Makassar.. Makassar.. kota terbesar keempat di Indonesia ini memang sering saya dengar. Namun untuk menjejakkan kaki di ibukota Sulawesi Selatan ini sepertinya mustahil, dulu pikiran saya begini. Di benak saya Sulawesi sangat jauh dan agak sulit ya dan tentu tidak murah. Well, don’t jugde me, but this is real.

Saya seketika menyadari saya telah menginjakkan kaki di Pulau Sulawesi ketika sampai di Bandara Sultan Hasanuddin. 1 jam berada di pesawat cukup membuat pantat ini kaku, hehe. Tapi tidak membosankan, kok, karena memang bahagia dan pemandangan langit begitu indah. Pukul 9 WIT kami sampai di Makassar dan harus menunggu 3 jam untuk terbang lagi menuju Sorong.
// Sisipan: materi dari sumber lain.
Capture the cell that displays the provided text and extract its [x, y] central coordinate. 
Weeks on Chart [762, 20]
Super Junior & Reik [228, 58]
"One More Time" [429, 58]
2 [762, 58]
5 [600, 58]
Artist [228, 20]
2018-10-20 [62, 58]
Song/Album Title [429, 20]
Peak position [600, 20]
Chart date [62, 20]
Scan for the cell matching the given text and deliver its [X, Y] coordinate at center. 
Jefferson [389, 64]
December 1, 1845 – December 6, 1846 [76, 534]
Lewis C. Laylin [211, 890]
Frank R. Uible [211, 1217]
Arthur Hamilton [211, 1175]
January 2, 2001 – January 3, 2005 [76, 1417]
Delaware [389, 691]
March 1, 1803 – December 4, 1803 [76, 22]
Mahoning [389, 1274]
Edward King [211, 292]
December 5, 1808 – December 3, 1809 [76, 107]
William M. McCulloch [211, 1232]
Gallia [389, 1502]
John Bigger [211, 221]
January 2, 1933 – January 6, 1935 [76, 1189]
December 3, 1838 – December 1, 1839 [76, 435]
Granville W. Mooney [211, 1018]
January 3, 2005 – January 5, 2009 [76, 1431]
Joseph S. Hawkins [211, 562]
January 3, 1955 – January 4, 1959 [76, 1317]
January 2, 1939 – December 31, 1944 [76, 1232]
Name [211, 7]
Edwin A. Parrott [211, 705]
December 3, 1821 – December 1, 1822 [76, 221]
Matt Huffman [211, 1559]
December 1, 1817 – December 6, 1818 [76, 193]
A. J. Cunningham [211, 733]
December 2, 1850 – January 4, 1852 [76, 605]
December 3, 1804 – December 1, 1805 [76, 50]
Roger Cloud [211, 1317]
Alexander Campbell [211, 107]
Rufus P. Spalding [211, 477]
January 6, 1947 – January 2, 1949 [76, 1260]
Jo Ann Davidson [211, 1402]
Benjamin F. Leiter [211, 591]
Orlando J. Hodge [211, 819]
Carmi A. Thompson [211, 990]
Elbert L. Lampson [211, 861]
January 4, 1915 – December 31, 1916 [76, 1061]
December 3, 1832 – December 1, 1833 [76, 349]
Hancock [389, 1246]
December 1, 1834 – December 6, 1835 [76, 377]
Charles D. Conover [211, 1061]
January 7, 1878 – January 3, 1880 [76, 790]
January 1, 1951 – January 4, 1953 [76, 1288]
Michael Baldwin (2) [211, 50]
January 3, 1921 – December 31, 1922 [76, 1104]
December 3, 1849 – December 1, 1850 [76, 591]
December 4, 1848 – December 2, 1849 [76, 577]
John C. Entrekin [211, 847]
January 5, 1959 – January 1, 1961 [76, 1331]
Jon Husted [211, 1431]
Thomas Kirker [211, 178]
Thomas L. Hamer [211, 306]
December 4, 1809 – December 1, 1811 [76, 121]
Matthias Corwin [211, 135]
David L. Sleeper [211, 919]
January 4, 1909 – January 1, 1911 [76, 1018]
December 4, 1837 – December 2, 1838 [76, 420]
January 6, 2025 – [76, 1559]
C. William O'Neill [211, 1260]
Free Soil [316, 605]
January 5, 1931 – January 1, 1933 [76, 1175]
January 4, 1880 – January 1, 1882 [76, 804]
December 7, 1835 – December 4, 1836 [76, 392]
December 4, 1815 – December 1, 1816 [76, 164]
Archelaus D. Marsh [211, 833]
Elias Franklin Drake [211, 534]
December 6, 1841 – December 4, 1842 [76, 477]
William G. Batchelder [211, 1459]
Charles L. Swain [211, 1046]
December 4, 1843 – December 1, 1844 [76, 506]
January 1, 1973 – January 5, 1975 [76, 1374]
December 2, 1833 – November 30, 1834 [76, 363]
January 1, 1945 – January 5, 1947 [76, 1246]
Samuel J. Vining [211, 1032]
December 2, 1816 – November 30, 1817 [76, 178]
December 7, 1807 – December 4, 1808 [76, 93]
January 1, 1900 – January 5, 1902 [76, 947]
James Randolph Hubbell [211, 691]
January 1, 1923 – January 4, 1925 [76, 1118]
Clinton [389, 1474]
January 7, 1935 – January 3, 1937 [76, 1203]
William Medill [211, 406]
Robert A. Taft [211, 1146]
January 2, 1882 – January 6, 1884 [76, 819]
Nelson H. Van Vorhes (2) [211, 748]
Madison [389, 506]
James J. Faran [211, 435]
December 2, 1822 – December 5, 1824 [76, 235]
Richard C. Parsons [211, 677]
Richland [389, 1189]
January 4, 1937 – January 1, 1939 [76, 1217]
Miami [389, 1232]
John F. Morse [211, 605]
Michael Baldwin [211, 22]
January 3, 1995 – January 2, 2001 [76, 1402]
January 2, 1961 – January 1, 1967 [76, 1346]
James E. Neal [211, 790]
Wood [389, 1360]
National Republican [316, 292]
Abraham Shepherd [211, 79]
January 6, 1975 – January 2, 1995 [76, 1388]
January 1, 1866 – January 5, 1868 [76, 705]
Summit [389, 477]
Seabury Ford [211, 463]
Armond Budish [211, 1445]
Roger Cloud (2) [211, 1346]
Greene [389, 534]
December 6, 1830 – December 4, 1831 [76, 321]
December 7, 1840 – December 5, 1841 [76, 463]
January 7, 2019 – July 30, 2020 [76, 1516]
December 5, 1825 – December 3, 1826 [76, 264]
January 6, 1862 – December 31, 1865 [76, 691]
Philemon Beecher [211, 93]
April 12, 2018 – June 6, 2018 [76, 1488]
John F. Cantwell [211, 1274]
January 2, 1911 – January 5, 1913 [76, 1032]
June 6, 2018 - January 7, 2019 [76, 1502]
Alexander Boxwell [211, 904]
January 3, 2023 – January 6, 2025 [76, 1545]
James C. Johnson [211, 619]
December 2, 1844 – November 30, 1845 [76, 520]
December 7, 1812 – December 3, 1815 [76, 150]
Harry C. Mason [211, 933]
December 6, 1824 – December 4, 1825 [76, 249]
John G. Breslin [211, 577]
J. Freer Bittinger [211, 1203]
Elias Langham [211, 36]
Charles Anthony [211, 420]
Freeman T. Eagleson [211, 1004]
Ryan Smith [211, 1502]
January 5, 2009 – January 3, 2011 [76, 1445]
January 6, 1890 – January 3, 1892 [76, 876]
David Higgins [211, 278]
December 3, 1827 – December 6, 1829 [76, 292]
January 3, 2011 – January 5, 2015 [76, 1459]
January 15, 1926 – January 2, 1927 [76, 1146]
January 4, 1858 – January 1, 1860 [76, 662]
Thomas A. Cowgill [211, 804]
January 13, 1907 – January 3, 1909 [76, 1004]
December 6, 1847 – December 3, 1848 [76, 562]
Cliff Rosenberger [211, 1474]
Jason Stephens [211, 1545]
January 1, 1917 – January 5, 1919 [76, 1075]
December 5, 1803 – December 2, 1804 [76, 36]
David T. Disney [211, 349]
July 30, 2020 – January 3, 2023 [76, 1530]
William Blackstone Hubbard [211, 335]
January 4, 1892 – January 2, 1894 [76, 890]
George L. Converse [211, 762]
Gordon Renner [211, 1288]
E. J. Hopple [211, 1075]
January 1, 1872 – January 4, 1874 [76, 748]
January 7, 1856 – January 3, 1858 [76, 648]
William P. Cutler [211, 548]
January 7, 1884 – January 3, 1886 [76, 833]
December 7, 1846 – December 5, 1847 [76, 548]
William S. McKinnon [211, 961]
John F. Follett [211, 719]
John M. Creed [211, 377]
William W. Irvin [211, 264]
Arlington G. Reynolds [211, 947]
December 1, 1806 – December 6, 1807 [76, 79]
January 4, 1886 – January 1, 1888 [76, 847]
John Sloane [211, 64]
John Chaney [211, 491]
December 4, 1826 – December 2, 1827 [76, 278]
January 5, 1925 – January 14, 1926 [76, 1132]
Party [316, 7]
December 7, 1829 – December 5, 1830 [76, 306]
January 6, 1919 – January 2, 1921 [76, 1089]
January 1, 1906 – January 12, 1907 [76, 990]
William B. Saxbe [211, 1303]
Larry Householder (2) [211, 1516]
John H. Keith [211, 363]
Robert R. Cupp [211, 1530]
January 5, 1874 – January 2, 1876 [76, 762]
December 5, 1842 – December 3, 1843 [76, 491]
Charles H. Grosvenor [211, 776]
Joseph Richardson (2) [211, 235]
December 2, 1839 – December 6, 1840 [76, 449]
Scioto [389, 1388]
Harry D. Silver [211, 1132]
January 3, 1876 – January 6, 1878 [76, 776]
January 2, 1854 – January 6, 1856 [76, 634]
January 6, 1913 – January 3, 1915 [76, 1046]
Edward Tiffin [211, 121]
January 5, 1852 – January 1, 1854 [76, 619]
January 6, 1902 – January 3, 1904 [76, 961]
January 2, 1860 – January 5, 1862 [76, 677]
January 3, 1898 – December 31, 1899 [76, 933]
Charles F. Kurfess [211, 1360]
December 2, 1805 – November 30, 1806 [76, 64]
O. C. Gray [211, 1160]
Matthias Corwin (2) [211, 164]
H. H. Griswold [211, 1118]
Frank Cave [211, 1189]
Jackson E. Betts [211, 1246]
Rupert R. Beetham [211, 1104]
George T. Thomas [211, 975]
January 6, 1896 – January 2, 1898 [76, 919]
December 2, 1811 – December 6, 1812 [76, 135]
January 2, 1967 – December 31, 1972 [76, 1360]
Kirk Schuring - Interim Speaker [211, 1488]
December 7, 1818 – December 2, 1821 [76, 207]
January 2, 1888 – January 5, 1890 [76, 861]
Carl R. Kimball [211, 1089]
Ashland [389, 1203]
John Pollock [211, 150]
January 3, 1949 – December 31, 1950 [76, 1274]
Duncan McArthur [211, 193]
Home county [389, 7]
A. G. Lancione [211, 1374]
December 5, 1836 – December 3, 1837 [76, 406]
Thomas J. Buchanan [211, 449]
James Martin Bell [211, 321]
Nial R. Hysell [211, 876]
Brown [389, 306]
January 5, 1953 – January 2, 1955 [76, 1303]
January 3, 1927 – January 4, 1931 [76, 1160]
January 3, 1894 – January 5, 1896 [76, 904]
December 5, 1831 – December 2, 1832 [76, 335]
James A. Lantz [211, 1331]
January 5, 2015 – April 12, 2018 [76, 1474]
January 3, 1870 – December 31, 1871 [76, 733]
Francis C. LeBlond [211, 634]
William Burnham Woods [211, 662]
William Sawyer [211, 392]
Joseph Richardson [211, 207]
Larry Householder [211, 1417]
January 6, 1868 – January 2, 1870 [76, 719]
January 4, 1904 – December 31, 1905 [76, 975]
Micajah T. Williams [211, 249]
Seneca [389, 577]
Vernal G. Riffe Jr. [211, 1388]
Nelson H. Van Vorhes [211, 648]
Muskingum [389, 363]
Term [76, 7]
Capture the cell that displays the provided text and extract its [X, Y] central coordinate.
Sebetulnya dalam hati ingin sekali pergi ke luar dan melihat seperti apakah kota Makassar ini, namun karena GF memilih menunggu di dalam bandara jadilah kami semua menghabiskan waktu di bandara.

Secara sekilas Bandara Sultan Hasanuddin tak jauh beda dengan bandara lain di Indonesia. Aktivitasnya cukup padat karena merupakan bandara penghubung ke Indonesia Timur maupun internasional. Satu hal yang perlu diacungi jempol adalah keberadaan taman bermain mini di area tunggu. Cukup menghibur untuk anak-anak apalagi saat transit lebih dari satu jam. Salut lah dengan pemkot dan Dinas Perhubungan!